Pedestrians walk in front of a screen displaying the trajectory of a North Korean missile test in Tokyo, Aug. 29, 2017.
AFP

Washington signaled that a stronger response is in store Tuesday after North Korea ignored earlier warnings and sanctions aimed at curbing its provocative actions and lobbed a missile over Japan.

U.S. President Donald Trump warned that “all options” are in play for dealing with the North, suggesting that Washington may consider military strikes against the isolated nuclear nation following its latest test, which flew over Japan’s northern island of Hokkaido early Tuesday, triggering sirens and announcements instructing residents to take cover.

"Threatening and destabilizing actions only increase the North Korean regime's isolation in the region and among all nations of the world," Trump said in a White House statement, adding that "all options are on the table."

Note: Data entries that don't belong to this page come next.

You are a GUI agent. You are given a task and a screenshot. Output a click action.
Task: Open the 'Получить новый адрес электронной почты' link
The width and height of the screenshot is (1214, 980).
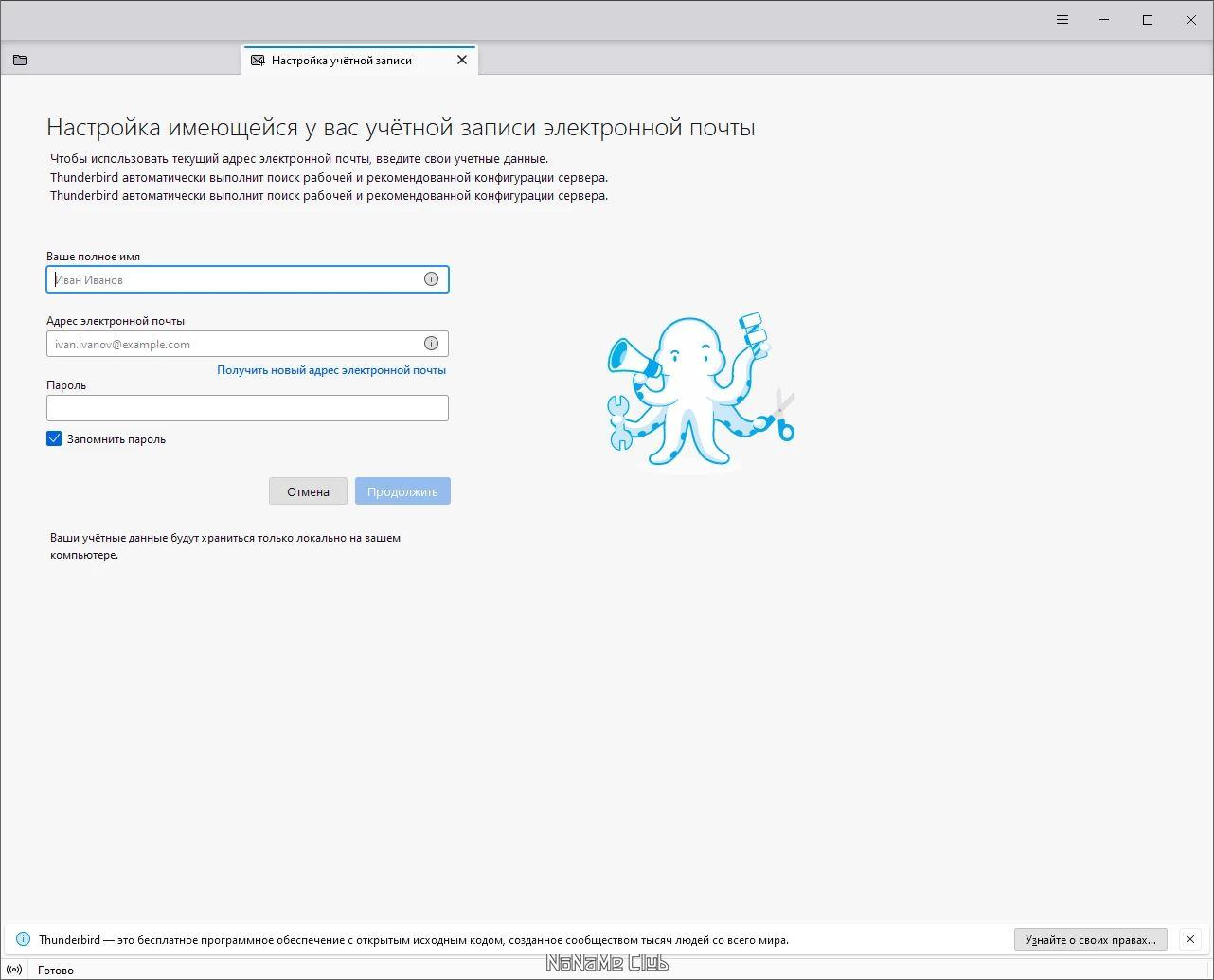(x=331, y=370)
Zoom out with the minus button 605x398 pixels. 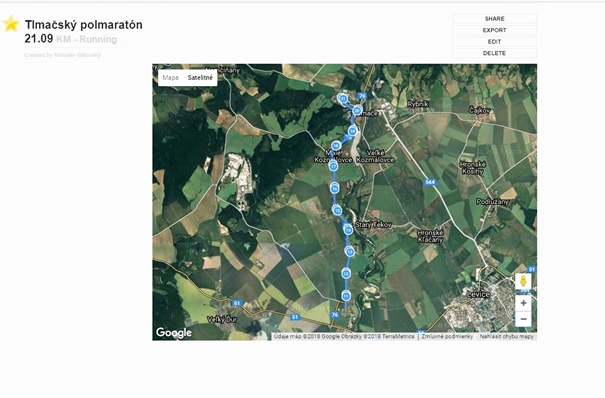click(523, 319)
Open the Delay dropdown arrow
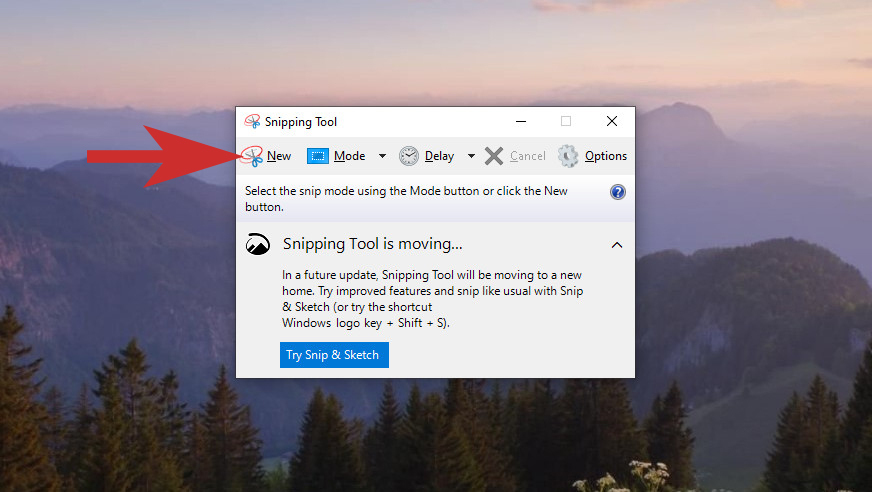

Last week, Trump suggested that his earlier warnings of “fire and fury” had effectively caused North Korea to halt testing, but the new missile test shows that regime leader Kim Jong Un is undeterred. Pyongyang has also resisted repeated calls from Washington to come to the negotiating table.

The U.S. and Japan had called for an emergency meeting of the United Nations’ Security Council following the test, and Washington’s U.N. ambassador Nikki Haley told Agence France-Presse that discussions would center on “what else is left to do” to rein in the North.

“It's unacceptable,” Haley said, adding that North Korea had "violated every single U.N. Security Council resolution that we've had, and so I think something serious has to happen,” without providing any details.

Haley suggested that new sanctions could be discussed and expressed hope that China and Russia would continue to work with the U.S. on the issue.

Earlier on Tuesday, U.S. Senator Cory Gardner called for “additional pressure on all entities that enable” North Korea in a message posted to his Twitter account.

“China and Russia must finally join us to pressure North Korea into peaceful denuclearization,” he wrote, adding that the missile launch over Japan was “reckless” and “intended to drive conflict.”

Senator Lindsey Graham also tweeted that the missile test was a “big-time escalation of conflict,” adding that “clearly North Korean sanctions are not working the way we had hoped.”

“Trump Admin must forcefully respond to convince N. Korea their efforts to destabilize the region & world will not be allowed to mature,” the senator wrote.

Likelihood of military action

John Park, director of the Korea Working Group at the Harvard Kennedy School, told RFA’s Korean Service Tuesday that the likelihood of U.S. military action against the North is “increasing” with the latest test.

But he noted that the North’s decision to fire its missile over Japan’s more sparsely-populated northern island was intended to avoid confrontation. Pyongyang had also recently threatened to fire missiles into waters off the U.S. island territory of Guam, located southwest of Japan.

“If they went southward, that’s where it could potentially trigger a U.S. or Japanese military response,” Park said.

“So I think from that perspective, they were very careful in order to accomplish their goal of testing range but do it in a way that doesn’t provoke military reaction.”

James Przystub, a defense policy expert with the Institute for National Strategic Studies, warned against a military response, which he said “threatens a much wider engagement” that the U.S. is not interested in pursuing.

“But I think we’re going to be looking for some way to evidence to North Korea our extreme displeasure with their action,” he said.

Przystub added that any response would need to be coordinated with U.S. ally South Korea, whose capital, Seoul, is well within range of artillery strikes from the North.

“That’s the starting point for any potential response,” he said.

The North and the South remain technically at war because the 1953 armistice that ended fighting in the Korean War has never been replaced by a peace treaty.

Reported by RFA’s Korean Service. Written in English by Joshua Lipes.